113     $ finger nakai@freebsd.org
114    
115     Implementation and Security
116     ===========================
117    
118     Some admins are concerned about the security of running a finger daemon on their
119     machines, the class of security issues involved with the finger protocol are
120     commonly referred to as "information leaks" [7]_.
121    
122     This means an attacker may be able to use a finger daemon to identify valid
123     accounts on their target, which they would then try to obtain access to.
124    
125     This scenario does not apply to this implementation, as the gentoo developer
126     names are already well publicised. [8]_
127    
128     No security issues have ever been reported with the fingerd available in gentoo
129     portage. Finger is used worldwide by universities, unix systems, and development
130     projects.
131    
132     Adding dummy users, will be trivial and allow projects such as gentoo-docs,
133     gentoo-alpha, gentoo-ppc, etc to maintain .plans and .projects.

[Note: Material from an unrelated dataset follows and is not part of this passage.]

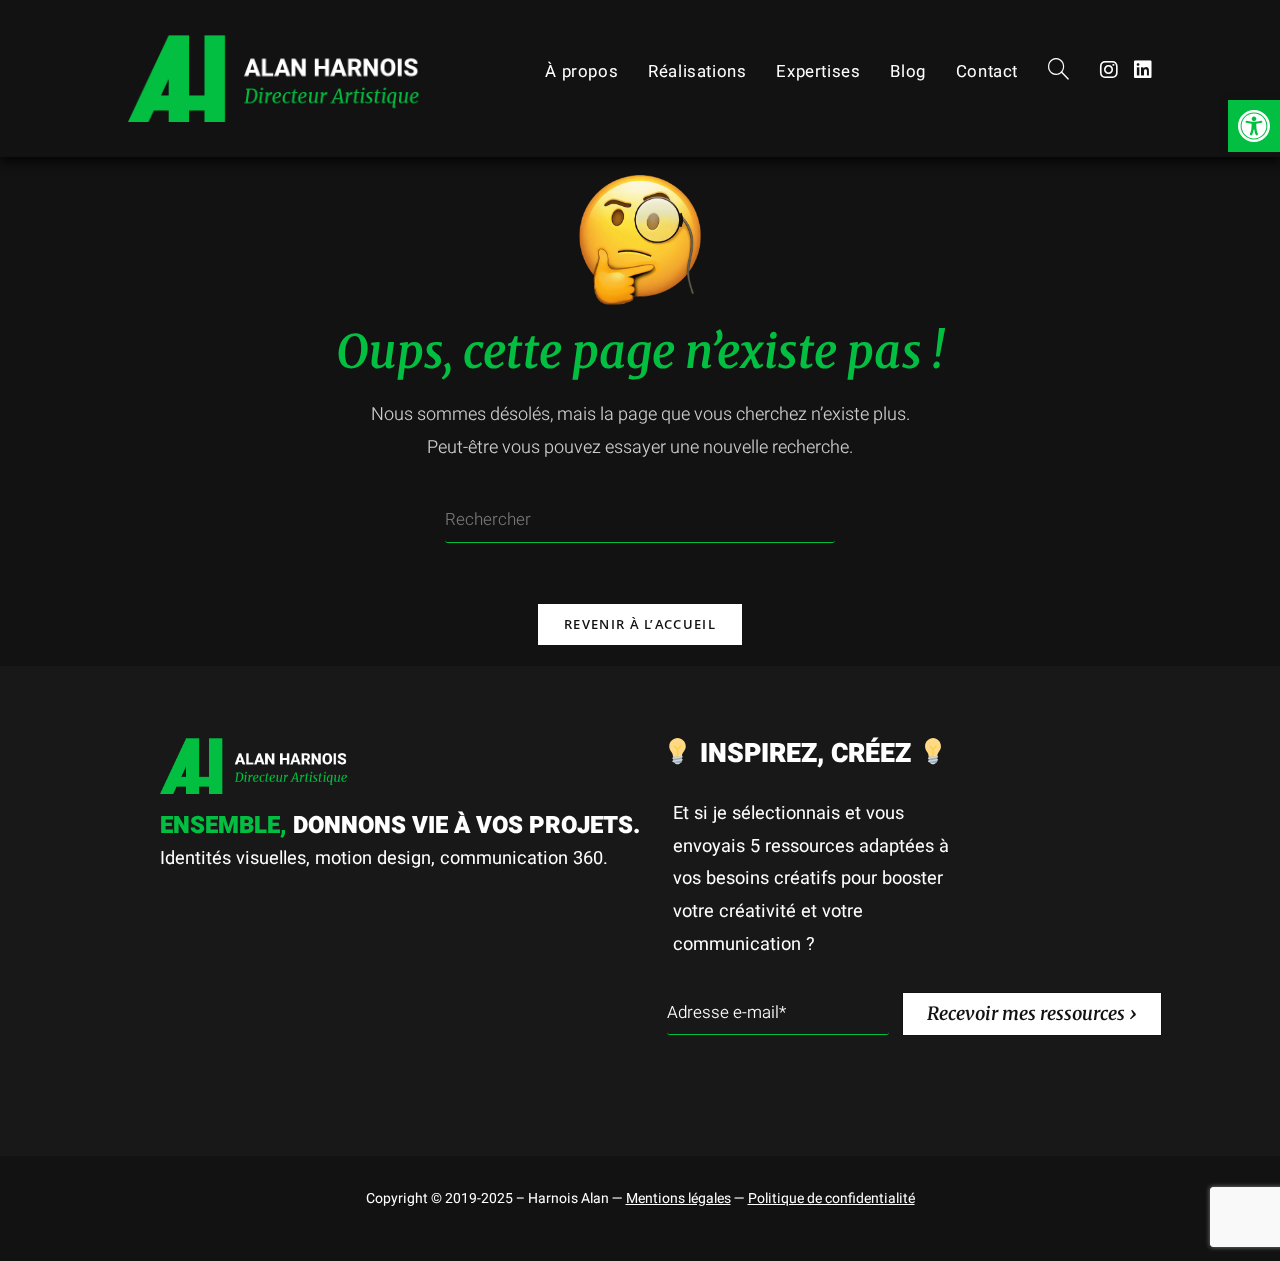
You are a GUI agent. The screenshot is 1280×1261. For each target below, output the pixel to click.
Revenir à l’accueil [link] (640, 624)
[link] (1254, 126)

This will allow
134     the projects to maintain more technical details or status updates not suitable
135     for their project webpages.
136    
137     Adding data to a plan is a lot simpler than updating webpages.
138    
139     Example Query
140     =============
141    
142     Should a user want information about the author, this might be the output of
143     a finger query::
144    
145     $ finger taviso@gentoo.org
146     Login: taviso Name: Tavis Ormandy
147     Directory: /home/taviso Shell: /bin/bash
148     Last login: dd-mmm-yyyy
149     Mail last read dd-mmm-yyy
150     Project:
151    
152     Currently working on implementing XXX, and porting XXX to XXX.
153    
154     Plan:
155    
156     dd-mmm-yyyy
157    
158     Investigating bug #12345, testing patch provided in #12236
159    
160     Write documentation for new features in XXX.
161    
162     dd-mmm-yyyy
163    
164     Contact acmesoft regarding license for xxx in portage.
165    
166     PGP Key:
167    
168     -----BEGIN PGP PUBLIC KEY BLOCK-----
169     Version: GnuPG v1.2.1 (Linux)
170     (...)
171     -----END PGP PUBLIC KEY BLOCK-----
172    
173     References
174     ==========
175    
176     .. [1] http://www.ietf.org/rfc/rfc0742.txt
177     .. [2] http://www.ietf.org/rfc/rfc1196.txt
178     .. [3] http://www.gentoo.org/dyn/pkgs/sys-apps/shadow.xml
179     .. [4] http://www.gnupg.org
180     .. [5] <20030629040521.4316b135.seemant@gentoo.org>
181     .. [6] http://www.oisafety.org/process.html
182     .. [7] http://search.linuxsecurity.com/cgi-bin/htsearch?words=information%20leak
183     .. [8] http://www.gentoo.org/main/en/devlist.xml
184     .. [9] http://www.gentoo.org/proj/en/devrel/user-relations.xml
185     .. [10] http://www.gentoo.org/news/en/gwn/20030407-newsletter.xml
186    
187     Copyright
188     =========
189    
190     This document is released under the Open Publications License.